Wednesday, January 12, 2011

Predictable: Vellacott's Tirade

Following up further on the recent Saskatchewan Court of Appeals ruling, we find MP Maurice Vellacott whining about how this ruling impinges upon his right to inflict his particular morality on everybody else:

The Court has hereby belittled religious faith by writing it off as something “you do in your head or on weekends” without it impacting all of a person’s life. This crowding it into a corner or to the edge of the gangplank is a secularist push premised on a false dichotomy.


No, Mr. Vellacott, you arrogant little arse, that isn't what the Saskatchewan Court of Appeals has done at all. The Saskatchewan Court of Appeals quite specifically says that government services must be equally available to all citizens.

Back in July of 2005, I suggested that, as an analogy on this matter, we look at how official bilingualism policy is implemented.
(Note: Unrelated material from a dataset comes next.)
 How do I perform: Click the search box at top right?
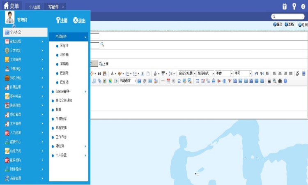tap(289, 16)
When it comes to bilingualism requirements, federal government services must be available in both official languages, but not necessarily by the same person. Bilingualism is rooted in the Charter, yet attempts have been made to implement policies in a fair-minded fashion.


This is arguably an apples-and-oranges comparison. There is a huge difference between someone being able to speak French adequately to provide services to a citizen requiring them and choosing not to provide services to someone based on beliefs. What the marriage commissioners who are complaining need to realize is that they are solemnizing CIVIL MARRIAGES, not religious matrimony. Quite frankly, what they believe from a religious perspective is utterly irrelevant to the conduct of their job.

It is not as if there is some real impediment to carrying out their job (such as not speaking the language or physical obstacle). If providing services is "that immoral" to them, then it's high time they got another job. I will note that there are certain industries where I would not work simply because I think what those businesses do is immoral or unethical. Simply put, the responsibility is mine - I have to take ownership of that aspect of my life and find alternatives.

Commissioners who hold a "traditional or heterosexual" definition of marriage should not be forced to find another career or be subjected to fines and punishment, Vellacott said.

"We talk about people being in the closet, well now they are saying somebody of a faith perspective is supposed to keep it in the closet," he said.


Yes, I realize that one's faith can be seen as permeating all aspects of your life. That's just fine with me - until someone tries to demand that I live by their rules in order to be served. I'm sorry, but at that point, individual freedom is now being used to limit others in the lawful, peaceful conduct of their lives - and that is wrong.

Had I encountered Mr. Vellacott's attitude when I was dealing with a branch of the Saskatchewan Government this past year, I would have cheerfully sued the government (and the official involved) because their actions would have stood in the way of my ability to live my life peacefully.